After the Japanese bombing of Pearl Harbor in December 1941, Mersereau enlisted in the Navy at the age of 43 and was commissioned a lieutenant, serving as a speechwriter for the Twelfth Naval District. After the war, he was transferred to Washington, D.C., where he teamed up with Alan Bosworth (author of Run Silent, Run Deep) in editing a navy recruitment magazine. After he was discharged from the service, he sold Garbled Gables and moved to Santa Barbara, where he built a house with his own hands, as he had done in Los Gatos, although he had no training as a mechanic or a carpenter. It was there that he and his wife became close friends with Margaret Millar, already a very successful mystery writer, and her husband Kenneth, who was later to achieve literary stardom and best-seller status as Ross Macdonald. Mersereau continued to write, but his stories failed to find a market—the pulps were dying—and he was finally forced to take a job he hated as a dispatcher for the California Highway Patrol.
In the early 1960s, the Mersereaus visited Mexico, fell in love with the country, and eventually built a house on the shores of Lake Chapala, outside the village of Ajijic near Guadalajara, where they lived until 1972. They then moved to Forsythe, Missouri, where they lived until John died in 1989 and Winona in 1993.
Mersereau lived to 91 in spite of continuously smoking a pipe, the only habit he seems to share with James Biddle, the hero of Murder Loves Company, and consuming vast quantities of chocolate syrup, taken neat. He was a close friend in the 1930s to Haakon Chevalier, the University of California French professor who is said to have attended Communist Party meetings and later urged Robert Oppenheimer to give the secret of the atomic bomb to the Soviets, since they were our allies. (Chevalier said he was framed). Mersereau didn’t share Chevalier’s beliefs, taking what his son John referred to as a cynical approach to politics.
Both Mersereaus were far more interested in badminton than politics (one wonders if they had watched those badminton matches at Sally Rand’s Nude Ranch on Treasure Island), helping to organize clubs in Los Gatos and Santa Barbara.

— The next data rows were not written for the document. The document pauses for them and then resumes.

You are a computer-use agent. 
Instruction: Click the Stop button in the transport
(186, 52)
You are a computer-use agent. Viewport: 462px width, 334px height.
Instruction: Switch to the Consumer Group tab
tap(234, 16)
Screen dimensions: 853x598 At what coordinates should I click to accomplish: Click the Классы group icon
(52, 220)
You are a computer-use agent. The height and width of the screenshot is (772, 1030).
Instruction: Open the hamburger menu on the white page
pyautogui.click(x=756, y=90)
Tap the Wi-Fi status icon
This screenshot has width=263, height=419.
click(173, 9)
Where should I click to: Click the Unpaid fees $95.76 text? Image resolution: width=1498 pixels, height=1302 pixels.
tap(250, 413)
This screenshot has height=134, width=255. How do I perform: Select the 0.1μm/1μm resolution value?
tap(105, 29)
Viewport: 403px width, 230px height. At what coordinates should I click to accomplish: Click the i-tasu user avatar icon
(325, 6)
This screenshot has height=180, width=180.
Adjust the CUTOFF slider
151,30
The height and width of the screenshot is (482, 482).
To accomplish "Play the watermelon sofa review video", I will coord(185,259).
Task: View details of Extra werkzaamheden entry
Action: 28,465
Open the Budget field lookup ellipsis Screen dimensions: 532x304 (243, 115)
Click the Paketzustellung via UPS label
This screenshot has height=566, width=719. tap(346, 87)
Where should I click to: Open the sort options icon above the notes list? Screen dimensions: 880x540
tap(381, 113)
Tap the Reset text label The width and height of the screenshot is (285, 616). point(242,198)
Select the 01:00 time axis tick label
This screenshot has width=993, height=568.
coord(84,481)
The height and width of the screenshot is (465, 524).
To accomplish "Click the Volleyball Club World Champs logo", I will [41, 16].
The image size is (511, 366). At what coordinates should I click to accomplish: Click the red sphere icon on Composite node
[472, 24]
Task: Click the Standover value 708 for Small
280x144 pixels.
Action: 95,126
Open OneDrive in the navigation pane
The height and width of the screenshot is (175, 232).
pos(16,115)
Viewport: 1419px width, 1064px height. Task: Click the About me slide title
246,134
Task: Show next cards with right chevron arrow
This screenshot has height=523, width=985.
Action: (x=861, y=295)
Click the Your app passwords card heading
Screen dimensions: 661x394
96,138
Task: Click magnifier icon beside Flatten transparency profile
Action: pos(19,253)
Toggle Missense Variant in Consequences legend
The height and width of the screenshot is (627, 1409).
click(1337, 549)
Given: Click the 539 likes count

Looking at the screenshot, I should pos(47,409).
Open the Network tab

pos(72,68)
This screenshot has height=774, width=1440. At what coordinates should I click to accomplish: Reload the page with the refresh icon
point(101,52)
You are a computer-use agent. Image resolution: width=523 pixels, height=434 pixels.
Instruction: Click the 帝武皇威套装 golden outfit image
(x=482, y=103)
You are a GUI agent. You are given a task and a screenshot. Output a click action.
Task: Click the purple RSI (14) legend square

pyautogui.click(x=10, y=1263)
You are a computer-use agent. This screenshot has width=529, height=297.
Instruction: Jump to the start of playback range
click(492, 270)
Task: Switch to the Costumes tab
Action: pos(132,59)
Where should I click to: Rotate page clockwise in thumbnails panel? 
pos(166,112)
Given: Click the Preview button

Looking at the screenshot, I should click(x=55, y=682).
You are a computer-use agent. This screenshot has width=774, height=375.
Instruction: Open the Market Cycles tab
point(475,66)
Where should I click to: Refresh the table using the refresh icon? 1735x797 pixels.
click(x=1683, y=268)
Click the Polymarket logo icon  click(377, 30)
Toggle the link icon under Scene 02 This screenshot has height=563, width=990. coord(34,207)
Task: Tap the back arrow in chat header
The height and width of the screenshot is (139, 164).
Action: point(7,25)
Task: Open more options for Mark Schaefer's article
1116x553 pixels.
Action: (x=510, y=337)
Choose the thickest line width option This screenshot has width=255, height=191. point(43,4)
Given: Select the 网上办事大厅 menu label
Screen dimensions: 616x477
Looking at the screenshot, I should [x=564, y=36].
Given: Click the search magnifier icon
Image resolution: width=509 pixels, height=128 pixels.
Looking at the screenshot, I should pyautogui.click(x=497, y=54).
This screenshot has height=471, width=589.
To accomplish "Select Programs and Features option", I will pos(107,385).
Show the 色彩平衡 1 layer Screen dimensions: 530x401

The Mersereaus’ life had as many ups as it had downs, and certainly John’s writing career didn’t head in the direction he might have liked. But his son said that neither his father nor his mother were ever bothered by having to endure somewhat straitened circumstances at times, as long as they were able to live life on their own terms.
No one would argue that Murder Loves Company is one of the great forgotten mysteries of the 1940s, although the book has its obvious charms, not the least of which is the appealing and innocent courtship of its two principal players. But it is its remarkable portrait of what life was like in Northern California before World War II, when one could jump into a car and get out into the country in no time, that begs a rereading after all these years. The landscape of that period is irretrievably lost to the bulldozers, as are the wonders of Treasure Island and its fabulous exposition, but they’ll live on forever in the pages of Murder Loves Company.
Tom & Enid Schantz
June 2004
We’re indebted to John Mersereau, Jr., for his willingness to share his memories of his father, as well as to Richard Reinhardt, whose Treasure Island: San Francisco’s Exposition Years (1973) is an engaging and poignant recollection of what it was like to visit the Golden Gate Exposition as a teenager.